Repas halal en prison : un avocat veut saisir la CEDH

Au lendemain de l’annulation du jugement du tribunal administratif de Grenoble du 7 novembre 2013 enjoignant au directeur du centre pénitentiaire de Saint-Quentin-Fallavier de servir des repas comprenant de la viande halal aux détenus musulmans, Me Bapceres veut porter l’affaire devant la Cour européenne des droits de l’homme.

"La bataille ne fait que que commencer", nous livre Me Bapceres, l'avocat lyonnais du détenu qui avait saisi la justice pour avoir de la viande halal servie lors de ses repas.

La pratique de la religion en prison en question

"Mon client ne peut pas pratiquer correctement sa religion, argue Me Bapceres. Deux types de problèmes apparaissent : une carence alimentaire des personnes qui ne veulent pas manger de viande. Et surtout, cela contribue à radicaliser les prisons. Sur ce point, le tribunal administratif de Grenoble avait livré une décision mesurée et pertinente."

À Grenoble, le tribunal avait notamment invoqué le principe de laïcité, qui "impose que la République garantisse le libre exercice des cultes" sans faire "obstacle à ce que les détenus de confession musulmane se voient proposer des menus comportant des viandes respectant les rites confessionnels de l'islam", ainsi que les dispositions de l'article 9 de la convention européenne des Droits de l'homme.

L'avocat souhaite porter l'affaire devant le Conseil d'Etat, mais surtout devant la cour européenne.

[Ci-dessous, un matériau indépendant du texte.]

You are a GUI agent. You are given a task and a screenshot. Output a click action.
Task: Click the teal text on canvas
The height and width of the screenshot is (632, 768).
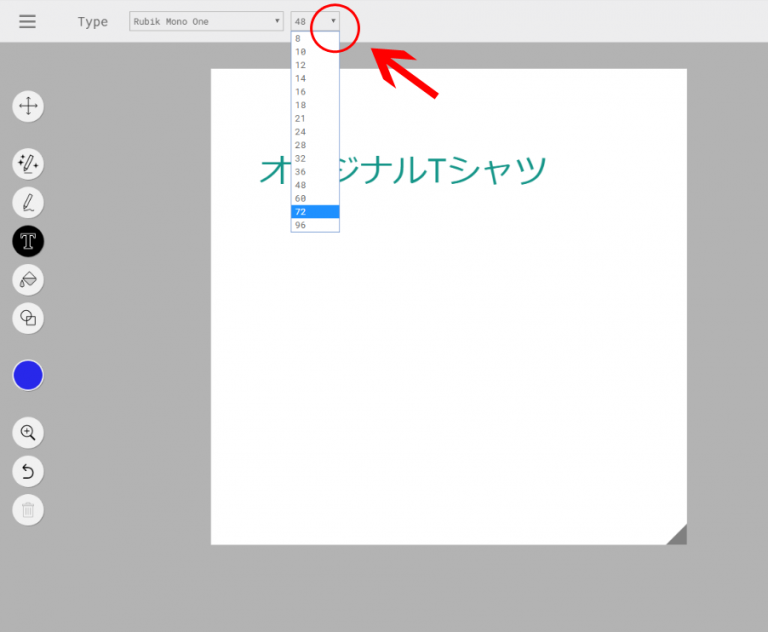pyautogui.click(x=402, y=170)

Trouver un juste équilibre des droits en matière religieuse

Dans son arrêt, la cour administrative d'appel de Lyon a estimé que, "compte tenu de la possibilité pour les détenus de bénéficier de repas sans porc ou de repas végétariens, de la possibilité de disposer de repas adaptés lors des principales fêtes et de la possibilité d’acheter de la viande halal par l’intermédiaire de la cantine, un juste équilibre était ménagé entre les nécessités du service public et les droits des personnes détenues en matière religieuse".

La cour a ainsi suivi l'avis du rapporteur public. Le 2 juillet dernier, il avait demandé l'annulation du jugement incriminé.

Le 16 juillet dernier, le Conseil d'Etat avait déjà suspendu "provisoirement" le jugement du TA de Grenoble, le temps que la cour administrative d’appel de Lyon, saisie en urgence par le ministère de la Justice, puisse se prononcer. Le Conseil d’État avait estimé, à l'appui de cette suspension, que l’exécution d’une telle mesure aurait, "en raison de son coût financier et organisationnel élevé, des conséquences difficilement réversibles".